# EXERCISE OBJECTIVE
The listing has to be given again in full and exactly.

◇ ◇ ◇

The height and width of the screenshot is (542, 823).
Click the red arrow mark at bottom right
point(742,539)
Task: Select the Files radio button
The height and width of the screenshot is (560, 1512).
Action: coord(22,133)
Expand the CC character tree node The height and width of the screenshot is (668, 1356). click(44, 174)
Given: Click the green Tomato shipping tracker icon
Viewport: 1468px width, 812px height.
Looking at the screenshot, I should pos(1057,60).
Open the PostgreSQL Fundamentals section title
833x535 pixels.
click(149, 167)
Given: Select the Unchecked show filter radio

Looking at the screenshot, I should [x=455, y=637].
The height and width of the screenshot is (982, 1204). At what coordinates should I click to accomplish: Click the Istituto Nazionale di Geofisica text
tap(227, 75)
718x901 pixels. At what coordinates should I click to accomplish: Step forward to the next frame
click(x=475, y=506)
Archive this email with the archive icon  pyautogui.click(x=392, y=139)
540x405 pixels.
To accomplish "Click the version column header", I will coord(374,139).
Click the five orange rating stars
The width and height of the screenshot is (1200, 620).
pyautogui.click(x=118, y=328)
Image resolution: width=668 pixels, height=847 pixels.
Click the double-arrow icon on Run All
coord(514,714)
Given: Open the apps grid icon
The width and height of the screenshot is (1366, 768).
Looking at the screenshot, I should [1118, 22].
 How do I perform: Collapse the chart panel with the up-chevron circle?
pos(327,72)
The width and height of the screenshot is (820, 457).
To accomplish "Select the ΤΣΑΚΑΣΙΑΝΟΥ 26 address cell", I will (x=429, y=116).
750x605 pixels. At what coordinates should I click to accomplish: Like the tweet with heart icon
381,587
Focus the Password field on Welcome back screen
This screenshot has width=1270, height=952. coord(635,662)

◇ ◇ ◇

# TASK SOLUTION
The height and width of the screenshot is (542, 823).
Click the red arrow mark at bottom right
point(742,539)
Task: Select the Files radio button
The height and width of the screenshot is (560, 1512).
Action: coord(22,133)
Expand the CC character tree node The height and width of the screenshot is (668, 1356). click(44, 174)
Given: Click the green Tomato shipping tracker icon
Viewport: 1468px width, 812px height.
Looking at the screenshot, I should pos(1057,60).
Open the PostgreSQL Fundamentals section title
833x535 pixels.
click(149, 167)
Given: Select the Unchecked show filter radio

Looking at the screenshot, I should [x=455, y=637].
The height and width of the screenshot is (982, 1204). At what coordinates should I click to accomplish: Click the Istituto Nazionale di Geofisica text
tap(227, 75)
718x901 pixels. At what coordinates should I click to accomplish: Step forward to the next frame
click(x=475, y=506)
Archive this email with the archive icon  pyautogui.click(x=392, y=139)
540x405 pixels.
To accomplish "Click the version column header", I will coord(374,139).
Click the five orange rating stars
The width and height of the screenshot is (1200, 620).
pyautogui.click(x=118, y=328)
Image resolution: width=668 pixels, height=847 pixels.
Click the double-arrow icon on Run All
coord(514,714)
Given: Open the apps grid icon
The width and height of the screenshot is (1366, 768).
Looking at the screenshot, I should [1118, 22].
 How do I perform: Collapse the chart panel with the up-chevron circle?
pos(327,72)
The width and height of the screenshot is (820, 457).
To accomplish "Select the ΤΣΑΚΑΣΙΑΝΟΥ 26 address cell", I will (x=429, y=116).
750x605 pixels. At what coordinates should I click to accomplish: Like the tweet with heart icon
381,587
Focus the Password field on Welcome back screen
This screenshot has width=1270, height=952. coord(635,662)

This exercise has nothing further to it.